#### [Collected data entries]
== Segment start ==
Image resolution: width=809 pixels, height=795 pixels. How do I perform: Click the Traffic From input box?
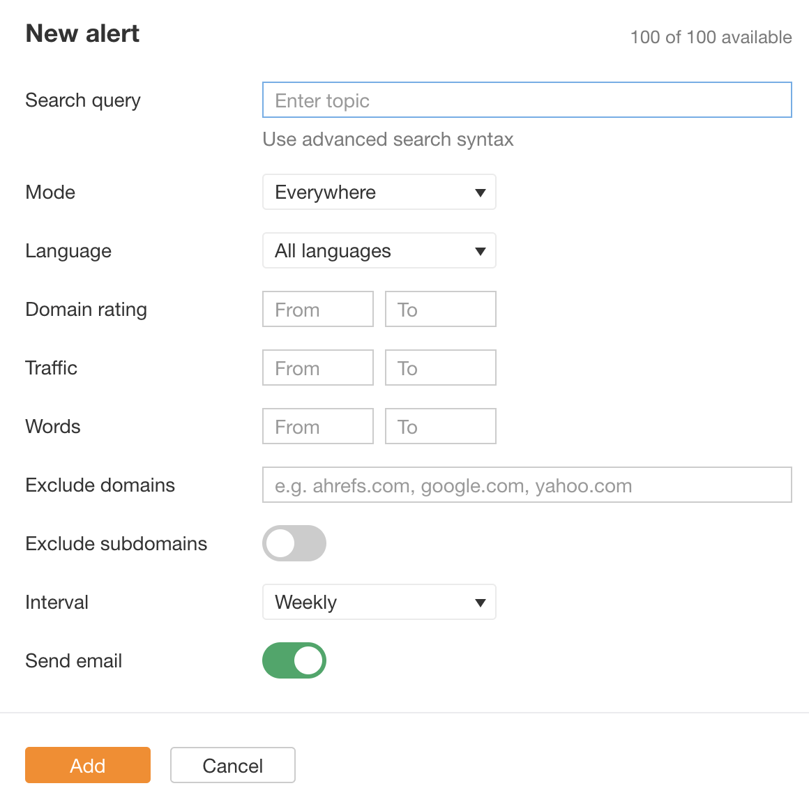pyautogui.click(x=317, y=368)
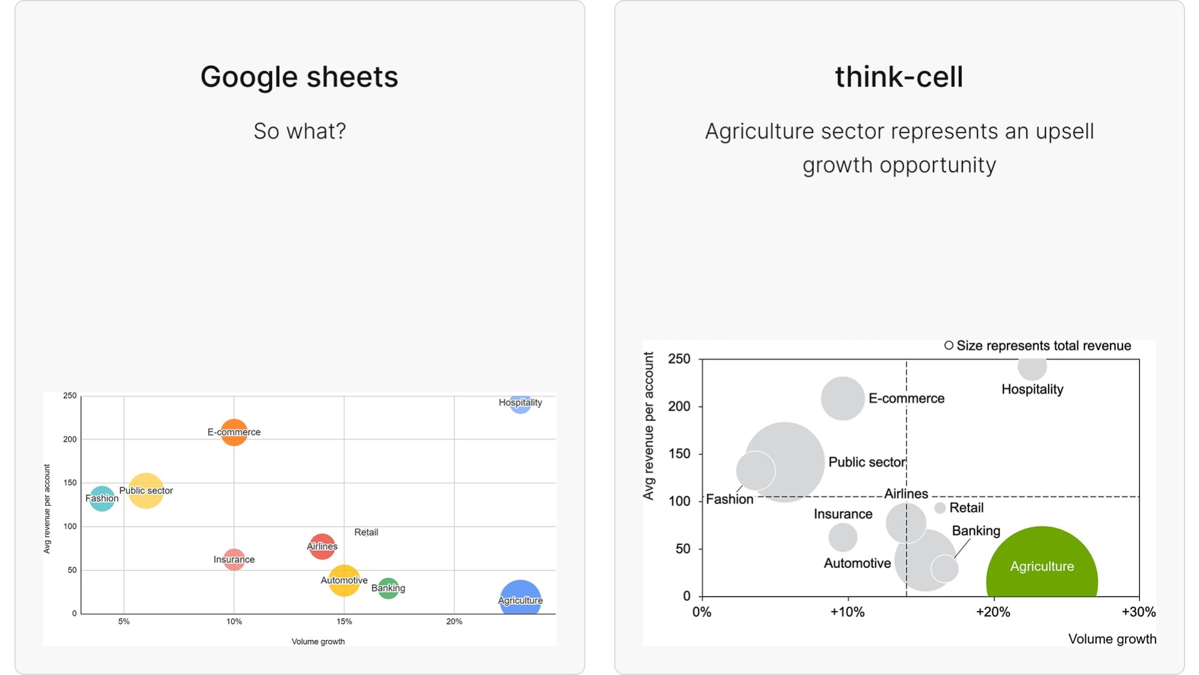Click the gray Hospitality bubble in think-cell chart
Viewport: 1199px width, 675px height.
[x=1032, y=367]
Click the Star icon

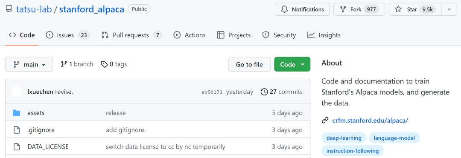398,9
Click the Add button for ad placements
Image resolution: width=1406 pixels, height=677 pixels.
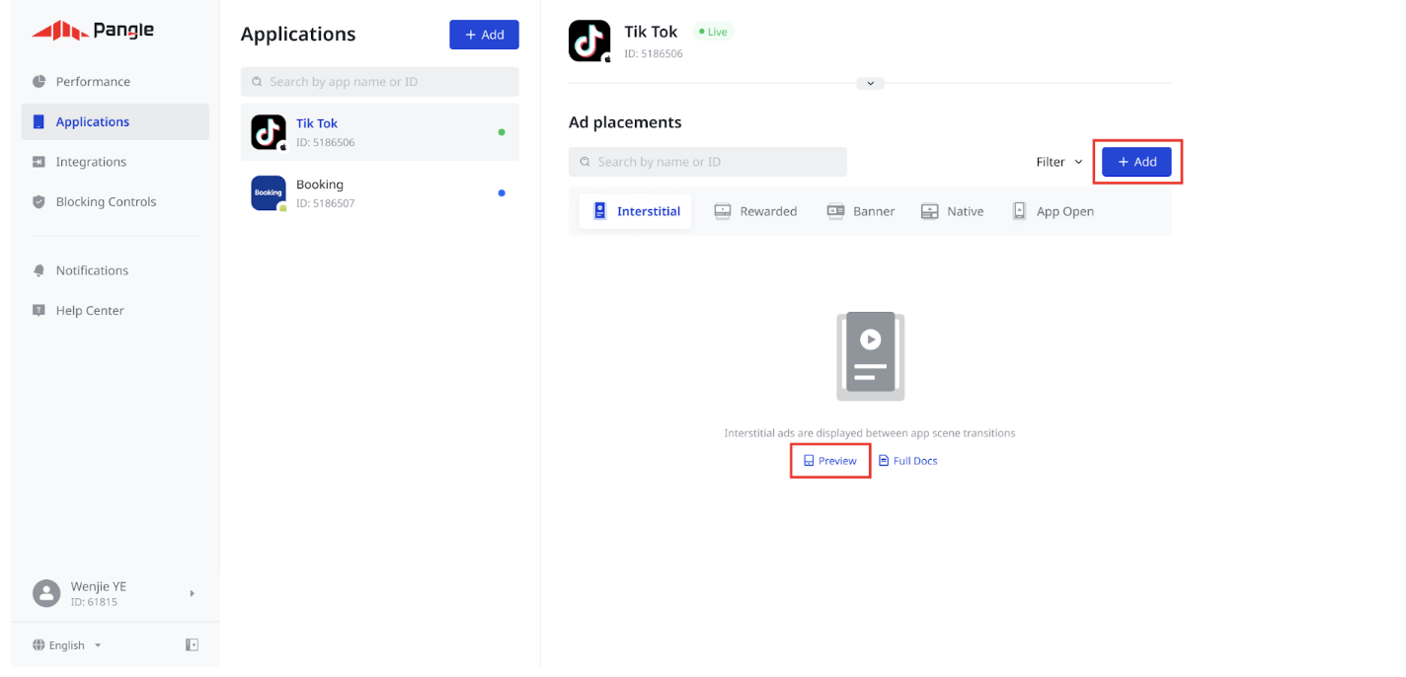pyautogui.click(x=1137, y=161)
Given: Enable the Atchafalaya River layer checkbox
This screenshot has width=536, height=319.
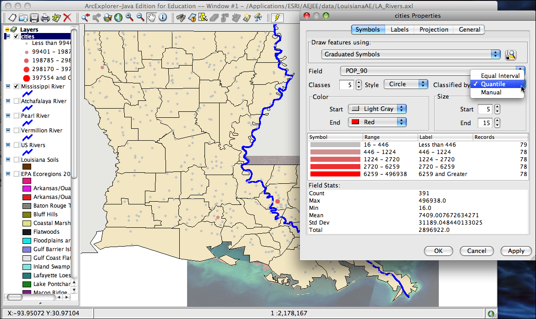Looking at the screenshot, I should pos(17,101).
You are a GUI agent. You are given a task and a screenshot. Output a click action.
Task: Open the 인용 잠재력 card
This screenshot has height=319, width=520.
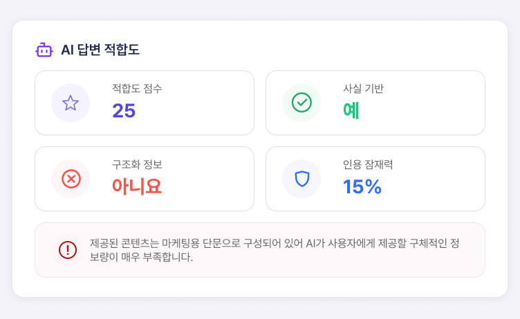coord(375,179)
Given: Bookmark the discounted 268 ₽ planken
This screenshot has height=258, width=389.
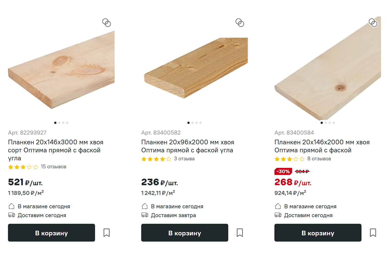Looking at the screenshot, I should click(x=373, y=233).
== Segment end ==
#### [TASK BRIEF]
For the data above, return an exact copy that contains no pictures.

#### [THE ANSWER]
Image resolution: width=809 pixels, height=795 pixels. How do I perform: Click the Traffic From input box?
pyautogui.click(x=317, y=368)
Click the gray Hospitality bubble in think-cell chart
Viewport: 1199px width, 675px height.
[x=1032, y=367]
Click the Star icon

398,9
Click the Add button for ad placements
Image resolution: width=1406 pixels, height=677 pixels.
pyautogui.click(x=1137, y=161)
Given: Enable the Atchafalaya River layer checkbox
This screenshot has width=536, height=319.
Looking at the screenshot, I should pos(17,101).
You are a GUI agent. You are given a task and a screenshot. Output a click action.
Task: Open the 인용 잠재력 card
This screenshot has height=319, width=520.
coord(375,179)
Given: Bookmark the discounted 268 ₽ planken
This screenshot has height=258, width=389.
Looking at the screenshot, I should click(x=373, y=233).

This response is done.